The Vilama ignimbrite also includes other ignimbrites that were formerly considered to be separate ignimbrites, such as the Capaderos ignimbrite, Ceja Grande ignimbrite, Tobas Coruto, Tobas Lagunillas 1, Tobas Lagunillas 2, Tobas Lagunillas 3, Tobas Loromayu 1, Tobas Lupi Gera and Toloma ignimbrite. The inclusion of these volcanic products into the Vilama ignimbrite was based on the similarity between their characteristics and those of the actual Vilama ignimbrite, including paleomagnetic and petrologic traits, and together they establish an ignimbrite field elongated towards the south and northwest away from the caldera. The outcrops cover an area of 4000 km2. The total volume of the ignimbrite is difficult to constrain as much of it is not exposed and the shape of the caldera where large parts of the ignimbrite ponded is poorly known, but may range from between 1200–1800 km3 to 2100 km3, with most of it being contained within the caldera. Based on such sizes, the caldera-forming eruption is considered to be a supereruption with a volcanic explosivity index of 8 and Vilama caldera is thus a supervolcano.

Fracchia et al. 2010 further proposed that the "Pululus ignimbrite" which forms the Cerro Pululos southeast of Vilama is actually a section of the Vilama ignimbrite, which was later uplifted by a dacitic intrusion. Additionally, it has been proposed that the 1000 km3 Sifon ignimbrite, which was erupted 8.33 ± 0.06 million years ago, may originate in the Vilama caldera.

Volcanic activity continued at Vilama after the caldera collapse, driven by a relatively quick recovery of the magmatic system after the formation of the caldera, and resulted in the formation of the resurgent dome. Among the products of this volcanism are the 5–8.1 ± 0.6 million year old northerly Khastor domes and stratovolcano, the 6–8.4 ± 0.6 million year old eastern centres (Cerro Alcoak, Cerro Salle, Bayo dome and the Vilama and Toloma lavas) and the less than 8.4 million years old Mesada Negra lavas on the resurgent dome. The Vitichi domes are of Pliocene age. At Cerro Vilama volcanic activity continued into the Pleistocene, with potassium-argon dating yielding dates of 1.2 ± 0.1 and 900,000 ± 30,000 years ago.
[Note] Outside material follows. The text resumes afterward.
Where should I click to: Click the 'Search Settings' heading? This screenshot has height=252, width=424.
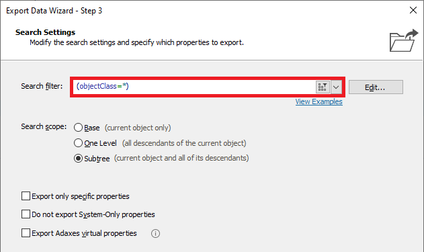point(45,32)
Magnetotelluric imaging of the area has identified a low electrical conductivity anomaly beneath the caldera, which may be a solidified magma body.
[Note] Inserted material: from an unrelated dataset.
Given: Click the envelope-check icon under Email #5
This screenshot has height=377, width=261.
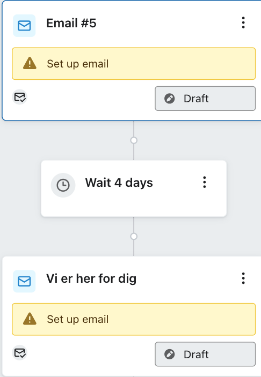Looking at the screenshot, I should 19,97.
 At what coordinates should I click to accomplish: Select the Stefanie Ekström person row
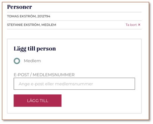tap(74, 25)
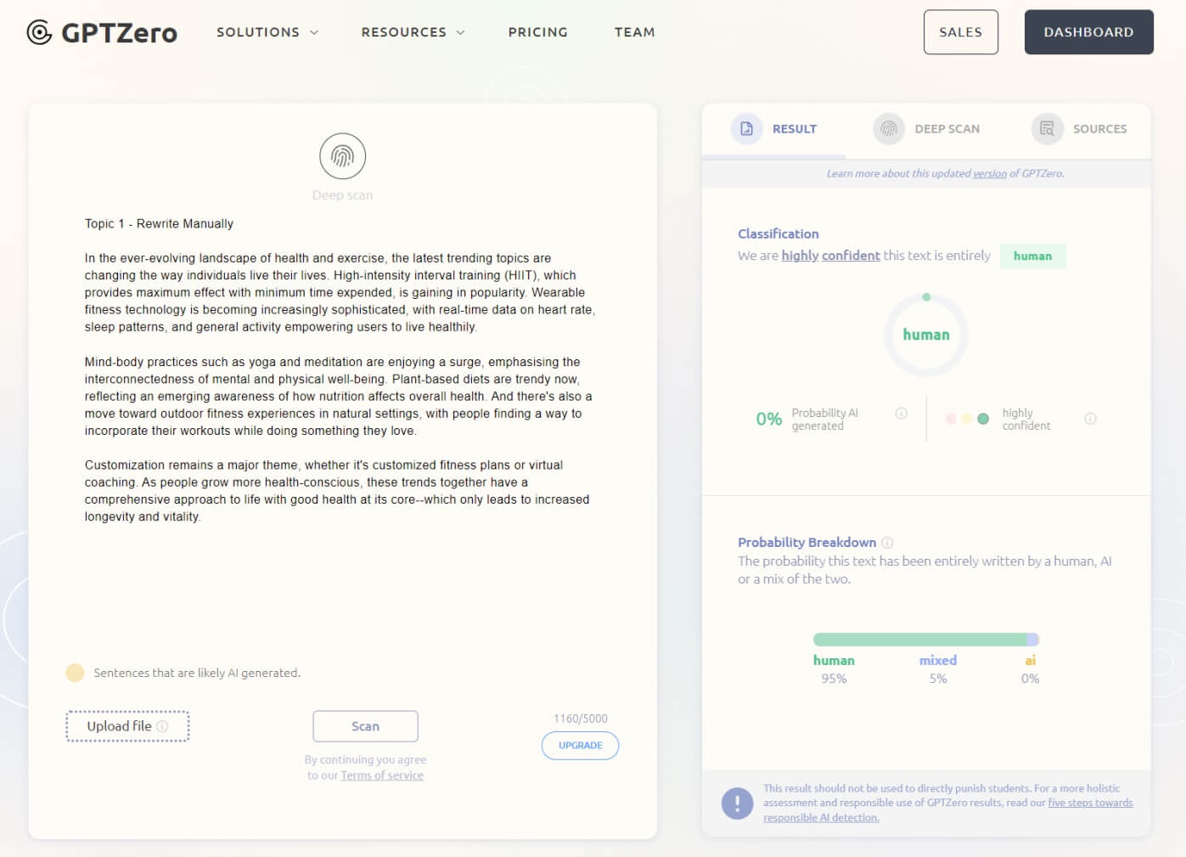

Originally, the Granada ignimbrite was also considered to be a product of an earlier eruption of the Vilama caldera; later research indicated that it has its own eruptive centre at Abra Granada that is unrelated to Vilama. According to this older theory of caldera history, the Granada ignimbrite was the first stage of caldera formation, with the second stage generating the Vilama ignimbrite proper. This theory also envisaged two later stages of activity, the first linked to the Cerro Morado mafic volcanics and the Salle and Ceja Grande ignimbrites, while the fourth produced the Bonanza ignimbrite from the Coruto caldera as well as additional volcanoes including Cerro Zapaleri.